Exercise goal:
Retype each entry below exactly as it stands.

Data listing:
____________

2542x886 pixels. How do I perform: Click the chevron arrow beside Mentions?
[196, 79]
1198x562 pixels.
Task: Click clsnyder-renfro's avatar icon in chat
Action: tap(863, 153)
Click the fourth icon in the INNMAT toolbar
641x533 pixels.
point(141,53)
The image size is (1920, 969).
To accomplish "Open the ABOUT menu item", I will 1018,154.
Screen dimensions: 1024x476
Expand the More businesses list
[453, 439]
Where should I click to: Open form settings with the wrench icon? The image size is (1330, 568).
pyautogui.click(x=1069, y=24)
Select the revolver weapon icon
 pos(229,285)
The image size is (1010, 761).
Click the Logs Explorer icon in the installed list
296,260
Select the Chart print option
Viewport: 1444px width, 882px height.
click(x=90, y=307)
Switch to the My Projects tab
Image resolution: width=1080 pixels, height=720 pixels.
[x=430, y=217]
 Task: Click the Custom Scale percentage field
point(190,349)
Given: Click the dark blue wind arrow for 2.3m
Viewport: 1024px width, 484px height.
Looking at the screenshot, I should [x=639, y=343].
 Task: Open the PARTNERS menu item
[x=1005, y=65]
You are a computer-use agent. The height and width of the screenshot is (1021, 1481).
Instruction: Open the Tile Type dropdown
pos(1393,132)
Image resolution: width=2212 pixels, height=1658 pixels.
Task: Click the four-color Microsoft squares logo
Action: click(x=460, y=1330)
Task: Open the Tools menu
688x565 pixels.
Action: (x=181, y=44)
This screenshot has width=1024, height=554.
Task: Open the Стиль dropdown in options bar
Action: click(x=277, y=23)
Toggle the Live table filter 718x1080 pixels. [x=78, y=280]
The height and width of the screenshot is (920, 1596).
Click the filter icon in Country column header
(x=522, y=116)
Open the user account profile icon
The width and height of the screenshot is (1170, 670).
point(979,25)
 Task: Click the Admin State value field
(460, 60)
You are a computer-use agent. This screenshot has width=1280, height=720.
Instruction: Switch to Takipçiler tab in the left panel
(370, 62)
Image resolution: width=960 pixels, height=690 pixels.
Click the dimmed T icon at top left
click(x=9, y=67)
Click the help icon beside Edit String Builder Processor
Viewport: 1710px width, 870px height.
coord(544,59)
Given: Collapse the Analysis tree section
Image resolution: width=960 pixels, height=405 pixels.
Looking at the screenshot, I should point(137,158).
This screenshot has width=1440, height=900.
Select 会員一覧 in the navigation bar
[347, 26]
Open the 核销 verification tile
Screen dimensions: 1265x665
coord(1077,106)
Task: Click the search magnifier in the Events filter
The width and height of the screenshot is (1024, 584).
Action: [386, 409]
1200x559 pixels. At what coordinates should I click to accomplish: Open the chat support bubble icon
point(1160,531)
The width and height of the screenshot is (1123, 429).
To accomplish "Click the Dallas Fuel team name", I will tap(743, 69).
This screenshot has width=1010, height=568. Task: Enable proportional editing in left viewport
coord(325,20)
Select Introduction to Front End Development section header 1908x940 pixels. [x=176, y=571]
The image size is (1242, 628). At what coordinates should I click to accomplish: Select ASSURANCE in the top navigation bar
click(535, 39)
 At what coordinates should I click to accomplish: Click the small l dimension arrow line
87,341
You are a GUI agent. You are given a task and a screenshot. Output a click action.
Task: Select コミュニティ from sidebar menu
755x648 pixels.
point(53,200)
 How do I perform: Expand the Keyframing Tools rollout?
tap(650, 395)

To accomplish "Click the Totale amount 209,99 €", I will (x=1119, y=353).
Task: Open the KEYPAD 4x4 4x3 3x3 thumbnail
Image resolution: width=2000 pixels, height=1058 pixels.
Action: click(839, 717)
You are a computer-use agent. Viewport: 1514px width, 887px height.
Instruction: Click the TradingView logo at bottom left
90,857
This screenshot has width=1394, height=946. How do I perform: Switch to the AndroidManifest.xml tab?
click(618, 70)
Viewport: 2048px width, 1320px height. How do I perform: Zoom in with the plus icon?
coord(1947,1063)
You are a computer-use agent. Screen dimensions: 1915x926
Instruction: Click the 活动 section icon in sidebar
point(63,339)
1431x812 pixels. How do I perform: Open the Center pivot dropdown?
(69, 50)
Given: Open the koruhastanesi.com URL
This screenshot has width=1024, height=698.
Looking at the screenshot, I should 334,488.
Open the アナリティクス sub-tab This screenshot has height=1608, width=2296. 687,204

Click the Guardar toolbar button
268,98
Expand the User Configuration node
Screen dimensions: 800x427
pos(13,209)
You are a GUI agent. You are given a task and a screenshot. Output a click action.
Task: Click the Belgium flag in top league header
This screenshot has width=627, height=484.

____________

Result:
2542x886 pixels. How do I perform: Click the chevron arrow beside Mentions?
[196, 79]
1198x562 pixels.
Task: Click clsnyder-renfro's avatar icon in chat
Action: tap(863, 153)
Click the fourth icon in the INNMAT toolbar
641x533 pixels.
point(141,53)
The image size is (1920, 969).
To accomplish "Open the ABOUT menu item", I will 1018,154.
Screen dimensions: 1024x476
Expand the More businesses list
[453, 439]
Where should I click to: Open form settings with the wrench icon? The image size is (1330, 568).
pyautogui.click(x=1069, y=24)
Select the revolver weapon icon
 pos(229,285)
The image size is (1010, 761).
Click the Logs Explorer icon in the installed list
296,260
Select the Chart print option
Viewport: 1444px width, 882px height.
click(x=90, y=307)
Switch to the My Projects tab
Image resolution: width=1080 pixels, height=720 pixels.
[x=430, y=217]
 Task: Click the Custom Scale percentage field
point(190,349)
Given: Click the dark blue wind arrow for 2.3m
Viewport: 1024px width, 484px height.
Looking at the screenshot, I should [x=639, y=343].
 Task: Open the PARTNERS menu item
[x=1005, y=65]
You are a computer-use agent. The height and width of the screenshot is (1021, 1481).
Instruction: Open the Tile Type dropdown
pos(1393,132)
Image resolution: width=2212 pixels, height=1658 pixels.
Task: Click the four-color Microsoft squares logo
Action: click(x=460, y=1330)
Task: Open the Tools menu
688x565 pixels.
Action: (x=181, y=44)
This screenshot has width=1024, height=554.
Task: Open the Стиль dropdown in options bar
Action: click(x=277, y=23)
Toggle the Live table filter 718x1080 pixels. [x=78, y=280]
The height and width of the screenshot is (920, 1596).
Click the filter icon in Country column header
(x=522, y=116)
Open the user account profile icon
The width and height of the screenshot is (1170, 670).
point(979,25)
 Task: Click the Admin State value field
(460, 60)
You are a computer-use agent. This screenshot has width=1280, height=720.
Instruction: Switch to Takipçiler tab in the left panel
(370, 62)
Image resolution: width=960 pixels, height=690 pixels.
Click the dimmed T icon at top left
click(x=9, y=67)
Click the help icon beside Edit String Builder Processor
Viewport: 1710px width, 870px height.
coord(544,59)
Given: Collapse the Analysis tree section
Image resolution: width=960 pixels, height=405 pixels.
Looking at the screenshot, I should point(137,158).
This screenshot has width=1440, height=900.
Select 会員一覧 in the navigation bar
[347, 26]
Open the 核销 verification tile
Screen dimensions: 1265x665
coord(1077,106)
Task: Click the search magnifier in the Events filter
The width and height of the screenshot is (1024, 584).
Action: [386, 409]
1200x559 pixels. At what coordinates should I click to accomplish: Open the chat support bubble icon
point(1160,531)
The width and height of the screenshot is (1123, 429).
To accomplish "Click the Dallas Fuel team name", I will tap(743, 69).
This screenshot has width=1010, height=568. Task: Enable proportional editing in left viewport
coord(325,20)
Select Introduction to Front End Development section header 1908x940 pixels. [x=176, y=571]
The image size is (1242, 628). At what coordinates should I click to accomplish: Select ASSURANCE in the top navigation bar
click(535, 39)
 At what coordinates should I click to accomplish: Click the small l dimension arrow line
87,341
You are a GUI agent. You are given a task and a screenshot. Output a click action.
Task: Select コミュニティ from sidebar menu
755x648 pixels.
point(53,200)
 How do I perform: Expand the Keyframing Tools rollout?
tap(650, 395)

To accomplish "Click the Totale amount 209,99 €", I will (x=1119, y=353).
Task: Open the KEYPAD 4x4 4x3 3x3 thumbnail
Image resolution: width=2000 pixels, height=1058 pixels.
Action: click(839, 717)
You are a computer-use agent. Viewport: 1514px width, 887px height.
Instruction: Click the TradingView logo at bottom left
90,857
This screenshot has width=1394, height=946. How do I perform: Switch to the AndroidManifest.xml tab?
click(618, 70)
Viewport: 2048px width, 1320px height. How do I perform: Zoom in with the plus icon?
coord(1947,1063)
You are a computer-use agent. Screen dimensions: 1915x926
Instruction: Click the 活动 section icon in sidebar
point(63,339)
1431x812 pixels. How do I perform: Open the Center pivot dropdown?
(69, 50)
Given: Open the koruhastanesi.com URL
This screenshot has width=1024, height=698.
Looking at the screenshot, I should 334,488.
Open the アナリティクス sub-tab This screenshot has height=1608, width=2296. 687,204

Click the Guardar toolbar button
268,98
Expand the User Configuration node
Screen dimensions: 800x427
pos(13,209)
You are a GUI agent. You are given a task and a screenshot. Output a click action.
Task: Click the Belgium flag in top league header
This screenshot has width=627, height=484.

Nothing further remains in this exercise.